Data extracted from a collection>
▬▬▬▬▬▬
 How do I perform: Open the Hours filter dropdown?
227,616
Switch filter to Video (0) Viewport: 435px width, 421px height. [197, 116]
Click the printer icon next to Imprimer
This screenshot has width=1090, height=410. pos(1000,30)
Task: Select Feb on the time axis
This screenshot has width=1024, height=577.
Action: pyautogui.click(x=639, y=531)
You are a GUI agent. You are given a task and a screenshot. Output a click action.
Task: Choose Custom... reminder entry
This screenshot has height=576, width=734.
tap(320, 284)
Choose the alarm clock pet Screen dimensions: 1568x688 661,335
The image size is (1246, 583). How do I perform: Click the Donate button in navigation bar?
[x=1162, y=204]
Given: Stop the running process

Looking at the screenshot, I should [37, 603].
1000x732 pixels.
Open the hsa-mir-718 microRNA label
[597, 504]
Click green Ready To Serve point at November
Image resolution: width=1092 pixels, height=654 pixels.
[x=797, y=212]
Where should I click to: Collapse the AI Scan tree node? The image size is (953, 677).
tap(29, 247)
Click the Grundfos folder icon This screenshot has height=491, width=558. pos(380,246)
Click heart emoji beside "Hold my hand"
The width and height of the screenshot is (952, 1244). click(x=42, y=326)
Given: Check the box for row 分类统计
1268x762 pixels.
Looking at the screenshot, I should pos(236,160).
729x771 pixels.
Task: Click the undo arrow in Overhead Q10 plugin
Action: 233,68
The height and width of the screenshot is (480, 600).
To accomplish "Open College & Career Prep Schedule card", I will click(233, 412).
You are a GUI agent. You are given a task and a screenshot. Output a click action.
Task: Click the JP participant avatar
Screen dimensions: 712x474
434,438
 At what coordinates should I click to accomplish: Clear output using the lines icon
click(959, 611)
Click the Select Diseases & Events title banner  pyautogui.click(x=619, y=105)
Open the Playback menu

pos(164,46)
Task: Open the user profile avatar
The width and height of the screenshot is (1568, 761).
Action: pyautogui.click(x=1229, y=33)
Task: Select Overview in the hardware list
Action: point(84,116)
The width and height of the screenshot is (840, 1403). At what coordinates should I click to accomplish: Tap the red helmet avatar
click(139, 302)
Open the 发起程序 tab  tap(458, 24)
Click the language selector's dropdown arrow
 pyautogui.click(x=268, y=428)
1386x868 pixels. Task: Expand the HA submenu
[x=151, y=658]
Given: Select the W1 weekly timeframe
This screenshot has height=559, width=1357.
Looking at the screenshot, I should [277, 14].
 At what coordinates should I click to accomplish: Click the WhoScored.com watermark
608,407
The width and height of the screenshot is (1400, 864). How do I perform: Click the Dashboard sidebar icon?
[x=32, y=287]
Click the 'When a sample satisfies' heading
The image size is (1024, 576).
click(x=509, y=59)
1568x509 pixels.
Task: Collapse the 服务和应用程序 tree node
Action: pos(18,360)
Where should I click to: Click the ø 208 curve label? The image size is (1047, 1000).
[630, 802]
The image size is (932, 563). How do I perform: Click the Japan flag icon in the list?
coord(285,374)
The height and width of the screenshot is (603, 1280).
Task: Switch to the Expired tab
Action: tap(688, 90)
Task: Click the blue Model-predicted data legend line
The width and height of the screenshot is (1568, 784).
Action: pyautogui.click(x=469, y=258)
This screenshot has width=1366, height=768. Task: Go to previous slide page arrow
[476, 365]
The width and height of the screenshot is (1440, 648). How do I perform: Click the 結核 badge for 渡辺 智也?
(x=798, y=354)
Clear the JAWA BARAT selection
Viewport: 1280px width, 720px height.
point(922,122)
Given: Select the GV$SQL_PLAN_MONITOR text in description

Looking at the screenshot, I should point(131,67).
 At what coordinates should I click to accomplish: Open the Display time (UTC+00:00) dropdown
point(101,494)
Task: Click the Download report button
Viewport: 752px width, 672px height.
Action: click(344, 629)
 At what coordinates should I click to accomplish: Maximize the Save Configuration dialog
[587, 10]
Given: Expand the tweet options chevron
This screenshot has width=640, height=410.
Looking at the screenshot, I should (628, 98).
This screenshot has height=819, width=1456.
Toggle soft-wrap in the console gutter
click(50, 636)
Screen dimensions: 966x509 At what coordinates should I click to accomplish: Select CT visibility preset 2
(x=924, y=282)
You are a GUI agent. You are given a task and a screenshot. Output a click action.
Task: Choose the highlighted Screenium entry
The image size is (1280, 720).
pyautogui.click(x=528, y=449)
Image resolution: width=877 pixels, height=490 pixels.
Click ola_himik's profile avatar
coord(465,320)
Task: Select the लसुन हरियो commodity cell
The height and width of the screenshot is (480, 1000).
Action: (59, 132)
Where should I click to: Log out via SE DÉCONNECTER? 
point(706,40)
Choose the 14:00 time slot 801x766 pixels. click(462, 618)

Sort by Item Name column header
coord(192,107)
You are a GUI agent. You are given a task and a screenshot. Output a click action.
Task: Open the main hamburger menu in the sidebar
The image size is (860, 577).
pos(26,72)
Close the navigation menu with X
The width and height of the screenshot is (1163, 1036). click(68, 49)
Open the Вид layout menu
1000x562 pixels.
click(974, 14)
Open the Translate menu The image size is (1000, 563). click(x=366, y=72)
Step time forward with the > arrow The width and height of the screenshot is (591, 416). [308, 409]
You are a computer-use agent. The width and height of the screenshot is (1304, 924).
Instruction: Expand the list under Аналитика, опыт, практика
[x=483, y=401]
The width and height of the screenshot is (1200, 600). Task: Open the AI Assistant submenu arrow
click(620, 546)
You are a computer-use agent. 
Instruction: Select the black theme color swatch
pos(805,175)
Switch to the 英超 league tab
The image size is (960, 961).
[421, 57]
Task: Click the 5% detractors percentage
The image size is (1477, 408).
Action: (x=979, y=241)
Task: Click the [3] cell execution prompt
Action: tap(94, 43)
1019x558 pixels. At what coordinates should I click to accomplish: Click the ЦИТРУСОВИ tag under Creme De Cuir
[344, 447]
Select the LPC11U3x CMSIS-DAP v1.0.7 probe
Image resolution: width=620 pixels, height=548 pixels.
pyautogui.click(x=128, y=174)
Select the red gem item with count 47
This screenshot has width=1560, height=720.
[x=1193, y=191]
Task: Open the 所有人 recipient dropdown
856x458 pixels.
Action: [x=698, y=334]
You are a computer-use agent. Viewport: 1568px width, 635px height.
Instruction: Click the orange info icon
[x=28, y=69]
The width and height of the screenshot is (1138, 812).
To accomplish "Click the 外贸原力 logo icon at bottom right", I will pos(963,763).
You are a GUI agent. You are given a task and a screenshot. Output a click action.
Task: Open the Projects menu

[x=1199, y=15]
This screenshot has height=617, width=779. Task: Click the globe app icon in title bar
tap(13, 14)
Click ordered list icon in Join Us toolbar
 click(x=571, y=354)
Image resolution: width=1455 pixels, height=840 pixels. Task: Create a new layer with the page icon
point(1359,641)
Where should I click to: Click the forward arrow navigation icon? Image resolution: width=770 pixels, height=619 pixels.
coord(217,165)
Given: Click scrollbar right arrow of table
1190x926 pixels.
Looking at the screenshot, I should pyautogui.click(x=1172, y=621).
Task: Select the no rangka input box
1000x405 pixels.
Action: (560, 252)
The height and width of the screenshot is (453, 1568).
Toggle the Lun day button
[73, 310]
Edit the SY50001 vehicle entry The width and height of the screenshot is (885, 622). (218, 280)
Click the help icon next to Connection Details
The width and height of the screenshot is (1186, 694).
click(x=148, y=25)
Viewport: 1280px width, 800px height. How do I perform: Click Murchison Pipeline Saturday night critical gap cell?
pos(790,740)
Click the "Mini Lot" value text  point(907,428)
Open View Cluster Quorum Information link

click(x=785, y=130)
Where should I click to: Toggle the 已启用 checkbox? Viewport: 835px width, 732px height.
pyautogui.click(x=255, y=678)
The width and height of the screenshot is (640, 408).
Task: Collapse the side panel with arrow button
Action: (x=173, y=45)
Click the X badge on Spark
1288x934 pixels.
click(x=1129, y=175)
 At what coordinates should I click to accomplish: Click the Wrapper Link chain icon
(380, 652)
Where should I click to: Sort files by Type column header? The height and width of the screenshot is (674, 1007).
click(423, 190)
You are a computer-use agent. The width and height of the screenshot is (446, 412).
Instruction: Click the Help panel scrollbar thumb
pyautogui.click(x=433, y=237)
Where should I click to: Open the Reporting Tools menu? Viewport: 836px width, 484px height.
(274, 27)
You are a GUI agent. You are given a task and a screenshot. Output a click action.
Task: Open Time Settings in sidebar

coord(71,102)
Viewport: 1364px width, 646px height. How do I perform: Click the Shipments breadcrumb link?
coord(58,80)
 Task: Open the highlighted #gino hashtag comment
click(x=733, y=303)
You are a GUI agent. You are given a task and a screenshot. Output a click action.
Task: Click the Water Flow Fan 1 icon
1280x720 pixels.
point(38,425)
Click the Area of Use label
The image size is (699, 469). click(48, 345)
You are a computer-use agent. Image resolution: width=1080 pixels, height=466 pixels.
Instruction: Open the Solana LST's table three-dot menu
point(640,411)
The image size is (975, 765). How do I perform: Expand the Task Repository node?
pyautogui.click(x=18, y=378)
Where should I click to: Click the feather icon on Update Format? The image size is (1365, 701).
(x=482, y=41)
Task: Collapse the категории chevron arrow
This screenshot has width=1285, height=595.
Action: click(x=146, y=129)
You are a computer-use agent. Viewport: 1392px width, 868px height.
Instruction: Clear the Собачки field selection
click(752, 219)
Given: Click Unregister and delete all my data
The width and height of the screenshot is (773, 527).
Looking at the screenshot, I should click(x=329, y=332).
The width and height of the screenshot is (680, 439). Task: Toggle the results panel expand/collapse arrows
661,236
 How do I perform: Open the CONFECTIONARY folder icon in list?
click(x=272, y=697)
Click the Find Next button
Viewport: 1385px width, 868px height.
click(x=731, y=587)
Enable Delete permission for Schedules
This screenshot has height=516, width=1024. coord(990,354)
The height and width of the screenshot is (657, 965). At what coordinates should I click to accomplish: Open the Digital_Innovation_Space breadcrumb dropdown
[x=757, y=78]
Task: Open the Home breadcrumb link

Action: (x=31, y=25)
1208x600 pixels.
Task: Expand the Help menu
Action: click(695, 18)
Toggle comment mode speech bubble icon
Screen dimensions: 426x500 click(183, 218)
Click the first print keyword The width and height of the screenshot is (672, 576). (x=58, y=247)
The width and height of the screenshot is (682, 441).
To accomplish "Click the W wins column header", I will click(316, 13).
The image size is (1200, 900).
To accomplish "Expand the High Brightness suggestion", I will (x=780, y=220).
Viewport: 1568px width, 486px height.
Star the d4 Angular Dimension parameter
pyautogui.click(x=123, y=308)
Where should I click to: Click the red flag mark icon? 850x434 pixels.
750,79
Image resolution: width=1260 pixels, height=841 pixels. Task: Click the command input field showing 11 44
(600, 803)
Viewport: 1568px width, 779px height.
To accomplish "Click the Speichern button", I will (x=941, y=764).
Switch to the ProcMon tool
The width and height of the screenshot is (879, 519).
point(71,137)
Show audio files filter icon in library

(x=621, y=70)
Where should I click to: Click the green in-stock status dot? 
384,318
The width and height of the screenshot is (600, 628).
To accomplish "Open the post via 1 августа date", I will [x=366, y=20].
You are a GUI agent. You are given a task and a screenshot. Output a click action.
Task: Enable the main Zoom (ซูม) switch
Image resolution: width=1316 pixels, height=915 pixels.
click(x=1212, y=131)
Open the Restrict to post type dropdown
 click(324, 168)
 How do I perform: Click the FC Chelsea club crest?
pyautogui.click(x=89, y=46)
▬▬▬▬▬▬
Task to carry out> Which lines above contain the word "main"? Copy all of them.

Answer to this exercise>
Task: Open the main hamburger menu in the sidebar
Task: Enable the main Zoom (ซูม) switch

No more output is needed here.